I previously imported table into HDFS which is in following state :

[cloudera@quickstart ~]$ hdfs dfs -cat /user/cloudera/inc_lastmod_test/part*
1,first,2016-01-01 00:00:00.0
2,second,2016-06-04 06:56:49.0
3,third,2016-01-03 00:00:00.0
4,fourth,2016-01-04 00:00:00.0
5,fifth,2016-01-05 00:00:00.0
6,sixsth,2016-01-06 00:00:00.0
7,seventh,2016-01-07 00:00:00.0

Based on the current state of data in mysql table, i expect to have 1)new record for id=8 2)updated record for id=3 (with changed value) in HDFS dir

However, it only seems to have inserted all the records and not updating existing records after running following command :

    [cloudera@quickstart ~]$ sqoop import \
--connect "jdbc:mysql://quickstart.cloudera:3306/retail_db" \
--username retail_dba \
--password cloudera \
--table inc_lastmod_test \
--append \
--incremental lastmodified \
--check-column last_updated_date \
--last-value "2016-01-08 00:00:00"

Please tell me where I am going wrong?

2
Can anyone please help with this? - Prashant Chopra
Unfortunately, this question never got answered. - Prashant Chopra

2 Answers

0
votes
  sqoop import \
--connect "jdbc:mysql://quickstart.cloudera:3306/retail_db" \
--username retail_dba \
--password cloudera \
--table inc_lastmod_test \
--append \
--incremental lastmodified \
--check-column last_updated_date \
--last-value "2016-01-08 00:00:00

Incremental updates doesn't modify the existing file (/user/cloudera/inc_lastmod_test/part*).
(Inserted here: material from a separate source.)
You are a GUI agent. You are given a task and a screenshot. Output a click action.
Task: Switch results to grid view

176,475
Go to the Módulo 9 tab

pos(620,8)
It fetches all the records which got modified on and after the given date and write them to new file.

0
votes

Try this:

   [cloudera@quickstart ~]$ sqoop import \
--connect "jdbc:mysql://quickstart.cloudera:3306/retail_db" \
--username retail_dba \
--password cloudera \
--table inc_lastmod_test \
--append \
--incremental lastmodified \
--check-column last_updated_date \
--last-value "2016-01-08 00:00:00.0"